+++ Available data +++
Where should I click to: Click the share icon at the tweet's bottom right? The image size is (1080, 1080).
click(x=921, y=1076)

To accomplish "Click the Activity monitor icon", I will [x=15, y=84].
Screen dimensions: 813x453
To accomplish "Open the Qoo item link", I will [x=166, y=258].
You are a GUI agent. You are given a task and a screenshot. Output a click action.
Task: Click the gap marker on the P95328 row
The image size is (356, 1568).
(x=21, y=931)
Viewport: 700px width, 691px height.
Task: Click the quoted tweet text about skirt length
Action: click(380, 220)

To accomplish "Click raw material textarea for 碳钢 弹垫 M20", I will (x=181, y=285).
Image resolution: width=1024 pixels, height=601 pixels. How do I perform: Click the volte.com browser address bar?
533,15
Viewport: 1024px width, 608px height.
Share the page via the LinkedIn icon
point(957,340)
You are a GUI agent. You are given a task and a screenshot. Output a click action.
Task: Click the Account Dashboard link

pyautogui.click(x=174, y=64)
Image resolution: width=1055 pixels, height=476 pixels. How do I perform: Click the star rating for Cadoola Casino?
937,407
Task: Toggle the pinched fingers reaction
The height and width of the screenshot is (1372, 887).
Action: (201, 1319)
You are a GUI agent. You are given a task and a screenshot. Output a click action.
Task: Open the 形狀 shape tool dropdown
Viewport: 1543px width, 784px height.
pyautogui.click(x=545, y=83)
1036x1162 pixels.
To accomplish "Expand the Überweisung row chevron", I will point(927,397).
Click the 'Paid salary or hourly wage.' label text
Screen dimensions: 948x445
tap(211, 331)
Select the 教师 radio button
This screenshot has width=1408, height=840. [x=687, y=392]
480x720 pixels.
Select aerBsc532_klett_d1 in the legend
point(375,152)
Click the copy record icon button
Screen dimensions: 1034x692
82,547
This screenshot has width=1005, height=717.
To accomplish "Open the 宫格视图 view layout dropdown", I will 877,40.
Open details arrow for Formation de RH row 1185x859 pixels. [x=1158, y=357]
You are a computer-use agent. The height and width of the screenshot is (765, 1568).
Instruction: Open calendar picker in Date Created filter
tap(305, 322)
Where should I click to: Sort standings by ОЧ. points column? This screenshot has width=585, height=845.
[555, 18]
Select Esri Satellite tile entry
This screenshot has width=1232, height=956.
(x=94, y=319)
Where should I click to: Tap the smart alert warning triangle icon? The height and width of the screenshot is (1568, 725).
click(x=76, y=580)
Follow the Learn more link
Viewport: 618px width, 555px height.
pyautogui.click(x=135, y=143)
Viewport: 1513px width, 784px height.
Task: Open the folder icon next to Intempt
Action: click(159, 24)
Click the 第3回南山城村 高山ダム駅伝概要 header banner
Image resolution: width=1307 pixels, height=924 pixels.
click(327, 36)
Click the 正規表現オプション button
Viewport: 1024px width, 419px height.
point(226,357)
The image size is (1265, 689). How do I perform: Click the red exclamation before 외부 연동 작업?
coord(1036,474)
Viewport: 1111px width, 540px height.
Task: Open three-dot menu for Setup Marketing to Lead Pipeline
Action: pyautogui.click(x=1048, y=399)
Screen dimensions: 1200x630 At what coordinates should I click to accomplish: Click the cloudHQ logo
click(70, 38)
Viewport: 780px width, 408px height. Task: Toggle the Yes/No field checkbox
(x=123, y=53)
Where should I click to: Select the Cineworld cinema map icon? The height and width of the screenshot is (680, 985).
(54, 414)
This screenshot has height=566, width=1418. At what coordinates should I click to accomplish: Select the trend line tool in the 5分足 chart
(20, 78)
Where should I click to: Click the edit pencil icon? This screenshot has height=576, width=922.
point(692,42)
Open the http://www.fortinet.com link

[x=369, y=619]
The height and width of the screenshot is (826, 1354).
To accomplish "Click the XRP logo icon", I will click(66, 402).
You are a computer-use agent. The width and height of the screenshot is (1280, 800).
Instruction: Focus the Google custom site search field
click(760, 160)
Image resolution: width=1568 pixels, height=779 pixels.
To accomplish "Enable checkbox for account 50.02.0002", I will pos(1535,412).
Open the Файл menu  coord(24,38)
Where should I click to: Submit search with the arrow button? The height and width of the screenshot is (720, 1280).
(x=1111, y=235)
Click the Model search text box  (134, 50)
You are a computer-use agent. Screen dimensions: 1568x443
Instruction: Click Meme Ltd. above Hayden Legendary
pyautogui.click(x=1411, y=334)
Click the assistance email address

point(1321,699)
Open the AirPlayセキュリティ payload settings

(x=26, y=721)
+++
* Task instructions *
Output every item above as a numbered list, leaving out the blank lines.

* Exercise output *
1. Where should I click to: Click the share icon at the tweet's bottom right? The image size is (1080, 1080).
2. click(x=921, y=1076)
3. To accomplish "Click the Activity monitor icon", I will [x=15, y=84].
4. Screen dimensions: 813x453
5. To accomplish "Open the Qoo item link", I will [x=166, y=258].
6. You are a GUI agent. You are given a task and a screenshot. Output a click action.
7. Task: Click the gap marker on the P95328 row
8. The image size is (356, 1568).
9. (x=21, y=931)
10. Viewport: 700px width, 691px height.
11. Task: Click the quoted tweet text about skirt length
12. Action: click(380, 220)
13. To accomplish "Click raw material textarea for 碳钢 弹垫 M20", I will (x=181, y=285).
14. Image resolution: width=1024 pixels, height=601 pixels. How do I perform: Click the volte.com browser address bar?
15. 533,15
16. Viewport: 1024px width, 608px height.
17. Share the page via the LinkedIn icon
18. point(957,340)
19. You are a GUI agent. You are given a task and a screenshot. Output a click action.
20. Task: Click the Account Dashboard link
21. pyautogui.click(x=174, y=64)
22. Image resolution: width=1055 pixels, height=476 pixels. How do I perform: Click the star rating for Cadoola Casino?
23. 937,407
24. Task: Toggle the pinched fingers reaction
25. The height and width of the screenshot is (1372, 887).
26. Action: (201, 1319)
27. You are a GUI agent. You are given a task and a screenshot. Output a click action.
28. Task: Open the 形狀 shape tool dropdown
29. Viewport: 1543px width, 784px height.
30. pyautogui.click(x=545, y=83)
31. 1036x1162 pixels.
32. To accomplish "Expand the Überweisung row chevron", I will point(927,397).
33. Click the 'Paid salary or hourly wage.' label text
34. Screen dimensions: 948x445
35. tap(211, 331)
36. Select the 教师 radio button
37. This screenshot has width=1408, height=840. [x=687, y=392]
38. 480x720 pixels.
39. Select aerBsc532_klett_d1 in the legend
40. point(375,152)
41. Click the copy record icon button
42. Screen dimensions: 1034x692
43. 82,547
44. This screenshot has width=1005, height=717.
45. To accomplish "Open the 宫格视图 view layout dropdown", I will 877,40.
46. Open details arrow for Formation de RH row 1185x859 pixels. [x=1158, y=357]
47. You are a computer-use agent. The height and width of the screenshot is (765, 1568).
48. Instruction: Open calendar picker in Date Created filter
49. tap(305, 322)
50. Where should I click to: Sort standings by ОЧ. points column? This screenshot has width=585, height=845.
51. [555, 18]
52. Select Esri Satellite tile entry
53. This screenshot has width=1232, height=956.
54. (x=94, y=319)
55. Where should I click to: Tap the smart alert warning triangle icon? The height and width of the screenshot is (1568, 725).
56. click(x=76, y=580)
57. Follow the Learn more link
58. Viewport: 618px width, 555px height.
59. pyautogui.click(x=135, y=143)
60. Viewport: 1513px width, 784px height.
61. Task: Open the folder icon next to Intempt
62. Action: click(159, 24)
63. Click the 第3回南山城村 高山ダム駅伝概要 header banner
64. Image resolution: width=1307 pixels, height=924 pixels.
65. click(327, 36)
66. Click the 正規表現オプション button
67. Viewport: 1024px width, 419px height.
68. point(226,357)
69. The image size is (1265, 689). How do I perform: Click the red exclamation before 외부 연동 작업?
70. coord(1036,474)
71. Viewport: 1111px width, 540px height.
72. Task: Open three-dot menu for Setup Marketing to Lead Pipeline
73. Action: pyautogui.click(x=1048, y=399)
74. Screen dimensions: 1200x630 At what coordinates should I click to accomplish: Click the cloudHQ logo
75. click(70, 38)
76. Viewport: 780px width, 408px height. Task: Toggle the Yes/No field checkbox
77. (x=123, y=53)
78. Where should I click to: Select the Cineworld cinema map icon? The height and width of the screenshot is (680, 985).
79. (54, 414)
80. This screenshot has height=566, width=1418. At what coordinates should I click to accomplish: Select the trend line tool in the 5分足 chart
81. (20, 78)
82. Where should I click to: Click the edit pencil icon? This screenshot has height=576, width=922.
83. point(692,42)
84. Open the http://www.fortinet.com link
85. [x=369, y=619]
86. The height and width of the screenshot is (826, 1354).
87. To accomplish "Click the XRP logo icon", I will click(66, 402).
88. You are a computer-use agent. The width and height of the screenshot is (1280, 800).
89. Instruction: Focus the Google custom site search field
90. click(760, 160)
91. Image resolution: width=1568 pixels, height=779 pixels.
92. To accomplish "Enable checkbox for account 50.02.0002", I will pos(1535,412).
93. Open the Файл menu  coord(24,38)
94. Where should I click to: Submit search with the arrow button? The height and width of the screenshot is (720, 1280).
95. (x=1111, y=235)
96. Click the Model search text box  (134, 50)
97. You are a computer-use agent. Screen dimensions: 1568x443
98. Instruction: Click Meme Ltd. above Hayden Legendary
99. pyautogui.click(x=1411, y=334)
100. Click the assistance email address
101. point(1321,699)
102. Open the AirPlayセキュリティ payload settings
103. (x=26, y=721)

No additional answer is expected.